◆ Exercise directions: For the material below, return exactly the lines starting at the line containing "This screenshot has width=670, height=346." and ending at the line containing "This screenshot has width=563, height=513.", both ends included, and no others.

------ Materials provided

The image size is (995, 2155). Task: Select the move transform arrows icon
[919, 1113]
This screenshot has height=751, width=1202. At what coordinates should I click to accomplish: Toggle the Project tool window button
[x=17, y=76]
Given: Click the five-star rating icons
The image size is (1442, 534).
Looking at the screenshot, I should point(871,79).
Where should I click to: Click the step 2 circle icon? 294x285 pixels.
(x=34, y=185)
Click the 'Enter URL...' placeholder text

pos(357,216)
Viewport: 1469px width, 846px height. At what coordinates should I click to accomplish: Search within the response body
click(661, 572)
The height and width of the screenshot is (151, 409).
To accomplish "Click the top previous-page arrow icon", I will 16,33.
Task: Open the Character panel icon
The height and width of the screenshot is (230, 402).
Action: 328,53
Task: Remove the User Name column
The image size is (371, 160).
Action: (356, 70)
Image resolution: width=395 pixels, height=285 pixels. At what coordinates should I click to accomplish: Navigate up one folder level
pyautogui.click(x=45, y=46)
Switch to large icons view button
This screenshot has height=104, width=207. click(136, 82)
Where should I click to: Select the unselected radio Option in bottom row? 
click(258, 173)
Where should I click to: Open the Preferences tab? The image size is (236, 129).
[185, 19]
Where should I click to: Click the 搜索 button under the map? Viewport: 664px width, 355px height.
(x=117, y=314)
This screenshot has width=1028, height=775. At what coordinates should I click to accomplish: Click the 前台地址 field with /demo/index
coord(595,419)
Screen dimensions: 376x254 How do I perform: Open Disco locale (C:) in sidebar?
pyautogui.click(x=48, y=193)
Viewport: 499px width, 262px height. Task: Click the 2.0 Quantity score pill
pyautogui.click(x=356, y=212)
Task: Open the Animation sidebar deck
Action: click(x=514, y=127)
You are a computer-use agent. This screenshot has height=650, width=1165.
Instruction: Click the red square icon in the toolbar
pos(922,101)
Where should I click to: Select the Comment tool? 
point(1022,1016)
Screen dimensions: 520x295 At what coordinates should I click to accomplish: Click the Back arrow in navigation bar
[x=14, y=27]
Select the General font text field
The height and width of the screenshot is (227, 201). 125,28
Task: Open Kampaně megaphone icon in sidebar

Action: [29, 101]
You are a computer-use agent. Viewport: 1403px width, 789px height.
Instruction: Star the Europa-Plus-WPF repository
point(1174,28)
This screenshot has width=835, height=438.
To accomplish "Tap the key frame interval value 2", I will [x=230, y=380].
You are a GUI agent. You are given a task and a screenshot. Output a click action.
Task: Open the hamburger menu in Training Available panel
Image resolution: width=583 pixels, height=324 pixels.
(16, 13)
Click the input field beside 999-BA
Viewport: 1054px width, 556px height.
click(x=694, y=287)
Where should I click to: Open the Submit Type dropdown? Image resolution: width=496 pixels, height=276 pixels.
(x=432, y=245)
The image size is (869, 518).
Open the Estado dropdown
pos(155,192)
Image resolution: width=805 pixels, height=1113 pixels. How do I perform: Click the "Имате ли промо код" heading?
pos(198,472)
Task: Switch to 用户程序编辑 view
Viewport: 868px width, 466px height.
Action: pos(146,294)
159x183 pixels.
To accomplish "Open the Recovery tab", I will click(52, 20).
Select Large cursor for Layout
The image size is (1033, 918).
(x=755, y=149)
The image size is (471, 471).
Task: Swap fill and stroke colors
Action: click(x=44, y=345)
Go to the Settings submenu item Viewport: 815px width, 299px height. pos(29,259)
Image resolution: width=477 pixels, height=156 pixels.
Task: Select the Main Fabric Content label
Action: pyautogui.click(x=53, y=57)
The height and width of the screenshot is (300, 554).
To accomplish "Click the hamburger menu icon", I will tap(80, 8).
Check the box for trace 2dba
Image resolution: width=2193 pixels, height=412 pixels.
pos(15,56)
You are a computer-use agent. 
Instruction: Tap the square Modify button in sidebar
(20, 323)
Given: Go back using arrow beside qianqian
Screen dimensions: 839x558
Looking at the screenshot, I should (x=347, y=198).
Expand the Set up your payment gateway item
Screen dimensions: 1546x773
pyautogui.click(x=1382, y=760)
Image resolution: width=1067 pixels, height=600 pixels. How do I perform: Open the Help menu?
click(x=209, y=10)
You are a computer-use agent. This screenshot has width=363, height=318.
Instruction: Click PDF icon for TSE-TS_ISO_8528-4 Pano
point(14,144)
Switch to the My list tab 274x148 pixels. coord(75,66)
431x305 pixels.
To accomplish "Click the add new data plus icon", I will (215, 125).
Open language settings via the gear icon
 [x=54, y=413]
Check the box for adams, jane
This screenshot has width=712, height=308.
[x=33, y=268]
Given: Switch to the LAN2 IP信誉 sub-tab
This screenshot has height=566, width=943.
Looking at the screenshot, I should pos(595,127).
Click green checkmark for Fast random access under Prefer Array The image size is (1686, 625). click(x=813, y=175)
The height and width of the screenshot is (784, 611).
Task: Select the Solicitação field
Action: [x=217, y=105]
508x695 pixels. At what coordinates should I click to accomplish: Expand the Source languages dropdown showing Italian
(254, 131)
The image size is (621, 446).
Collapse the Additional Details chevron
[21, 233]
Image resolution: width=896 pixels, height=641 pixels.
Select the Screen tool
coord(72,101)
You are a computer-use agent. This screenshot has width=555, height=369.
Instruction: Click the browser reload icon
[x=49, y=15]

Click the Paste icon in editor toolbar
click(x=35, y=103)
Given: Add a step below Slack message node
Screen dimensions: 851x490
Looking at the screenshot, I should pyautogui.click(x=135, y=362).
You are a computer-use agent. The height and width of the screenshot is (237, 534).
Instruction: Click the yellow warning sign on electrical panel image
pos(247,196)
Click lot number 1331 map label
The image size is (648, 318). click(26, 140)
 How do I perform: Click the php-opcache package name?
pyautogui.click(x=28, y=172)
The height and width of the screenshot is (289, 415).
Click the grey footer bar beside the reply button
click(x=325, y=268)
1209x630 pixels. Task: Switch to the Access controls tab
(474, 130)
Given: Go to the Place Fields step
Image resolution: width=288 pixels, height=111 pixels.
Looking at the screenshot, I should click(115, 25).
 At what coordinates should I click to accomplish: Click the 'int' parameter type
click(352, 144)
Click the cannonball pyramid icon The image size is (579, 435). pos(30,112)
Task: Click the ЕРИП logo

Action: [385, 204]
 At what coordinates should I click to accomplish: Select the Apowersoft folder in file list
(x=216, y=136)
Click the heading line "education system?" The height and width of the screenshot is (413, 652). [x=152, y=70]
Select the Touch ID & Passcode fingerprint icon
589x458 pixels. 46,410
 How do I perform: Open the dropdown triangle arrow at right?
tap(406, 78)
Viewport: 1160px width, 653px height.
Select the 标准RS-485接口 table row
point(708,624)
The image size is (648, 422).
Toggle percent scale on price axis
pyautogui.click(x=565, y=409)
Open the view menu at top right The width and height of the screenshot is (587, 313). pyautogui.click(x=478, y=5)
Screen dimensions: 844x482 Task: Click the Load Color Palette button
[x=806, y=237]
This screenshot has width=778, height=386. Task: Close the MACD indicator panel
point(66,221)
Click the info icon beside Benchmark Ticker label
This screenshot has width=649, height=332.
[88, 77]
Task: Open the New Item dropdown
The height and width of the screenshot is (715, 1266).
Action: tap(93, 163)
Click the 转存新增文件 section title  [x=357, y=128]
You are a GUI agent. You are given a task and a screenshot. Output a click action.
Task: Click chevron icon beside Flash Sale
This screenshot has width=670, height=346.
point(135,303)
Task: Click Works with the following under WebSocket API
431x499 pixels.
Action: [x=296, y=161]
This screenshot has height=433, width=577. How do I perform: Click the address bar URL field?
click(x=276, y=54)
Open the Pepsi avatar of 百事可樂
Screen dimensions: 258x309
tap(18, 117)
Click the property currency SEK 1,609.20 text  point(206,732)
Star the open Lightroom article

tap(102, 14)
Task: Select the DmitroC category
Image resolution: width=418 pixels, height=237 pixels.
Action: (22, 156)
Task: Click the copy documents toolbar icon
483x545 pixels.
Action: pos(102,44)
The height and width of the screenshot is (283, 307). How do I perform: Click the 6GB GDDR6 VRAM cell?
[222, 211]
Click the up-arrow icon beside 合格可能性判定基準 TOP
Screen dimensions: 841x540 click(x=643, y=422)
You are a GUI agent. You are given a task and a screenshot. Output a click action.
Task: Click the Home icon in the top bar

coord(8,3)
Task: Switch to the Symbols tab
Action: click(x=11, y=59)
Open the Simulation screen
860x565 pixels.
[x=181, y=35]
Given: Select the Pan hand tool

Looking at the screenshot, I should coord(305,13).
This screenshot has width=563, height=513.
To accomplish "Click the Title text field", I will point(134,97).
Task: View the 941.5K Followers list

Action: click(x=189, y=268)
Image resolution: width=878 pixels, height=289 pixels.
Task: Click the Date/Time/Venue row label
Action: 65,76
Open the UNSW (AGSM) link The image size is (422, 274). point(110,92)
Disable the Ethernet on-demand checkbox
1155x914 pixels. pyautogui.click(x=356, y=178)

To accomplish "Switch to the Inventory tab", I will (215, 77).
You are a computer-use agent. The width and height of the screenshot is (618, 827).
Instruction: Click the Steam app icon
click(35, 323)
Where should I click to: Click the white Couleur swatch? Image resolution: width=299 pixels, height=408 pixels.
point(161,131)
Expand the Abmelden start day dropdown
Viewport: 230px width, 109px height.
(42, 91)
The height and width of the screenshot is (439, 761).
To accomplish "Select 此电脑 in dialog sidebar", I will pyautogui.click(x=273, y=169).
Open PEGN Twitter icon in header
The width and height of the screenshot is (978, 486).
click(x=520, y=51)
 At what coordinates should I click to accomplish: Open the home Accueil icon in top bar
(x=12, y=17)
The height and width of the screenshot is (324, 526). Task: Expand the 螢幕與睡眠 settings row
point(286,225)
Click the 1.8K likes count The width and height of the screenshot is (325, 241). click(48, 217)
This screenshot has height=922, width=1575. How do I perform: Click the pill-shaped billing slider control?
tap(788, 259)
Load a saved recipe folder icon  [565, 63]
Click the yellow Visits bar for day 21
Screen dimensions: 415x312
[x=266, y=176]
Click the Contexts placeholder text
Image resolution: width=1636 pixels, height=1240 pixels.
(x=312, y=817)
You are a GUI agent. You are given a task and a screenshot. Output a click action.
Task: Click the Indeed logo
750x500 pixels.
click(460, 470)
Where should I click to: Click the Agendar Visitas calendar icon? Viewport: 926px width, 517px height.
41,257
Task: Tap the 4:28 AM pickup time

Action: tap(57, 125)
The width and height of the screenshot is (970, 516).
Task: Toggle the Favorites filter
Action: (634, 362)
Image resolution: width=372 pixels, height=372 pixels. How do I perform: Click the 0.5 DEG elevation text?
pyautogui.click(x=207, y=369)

------------

◆ Response to this exercise:
This screenshot has width=670, height=346.
point(135,303)
Task: Click Works with the following under WebSocket API
431x499 pixels.
Action: [x=296, y=161]
This screenshot has height=433, width=577. How do I perform: Click the address bar URL field?
click(x=276, y=54)
Open the Pepsi avatar of 百事可樂
Screen dimensions: 258x309
tap(18, 117)
Click the property currency SEK 1,609.20 text  point(206,732)
Star the open Lightroom article

tap(102, 14)
Task: Select the DmitroC category
Image resolution: width=418 pixels, height=237 pixels.
Action: (22, 156)
Task: Click the copy documents toolbar icon
483x545 pixels.
Action: pos(102,44)
The height and width of the screenshot is (283, 307). How do I perform: Click the 6GB GDDR6 VRAM cell?
[222, 211]
Click the up-arrow icon beside 合格可能性判定基準 TOP
Screen dimensions: 841x540 click(x=643, y=422)
You are a GUI agent. You are given a task and a screenshot. Output a click action.
Task: Click the Home icon in the top bar

coord(8,3)
Task: Switch to the Symbols tab
Action: click(x=11, y=59)
Open the Simulation screen
860x565 pixels.
[x=181, y=35]
Given: Select the Pan hand tool

Looking at the screenshot, I should coord(305,13).
This screenshot has width=563, height=513.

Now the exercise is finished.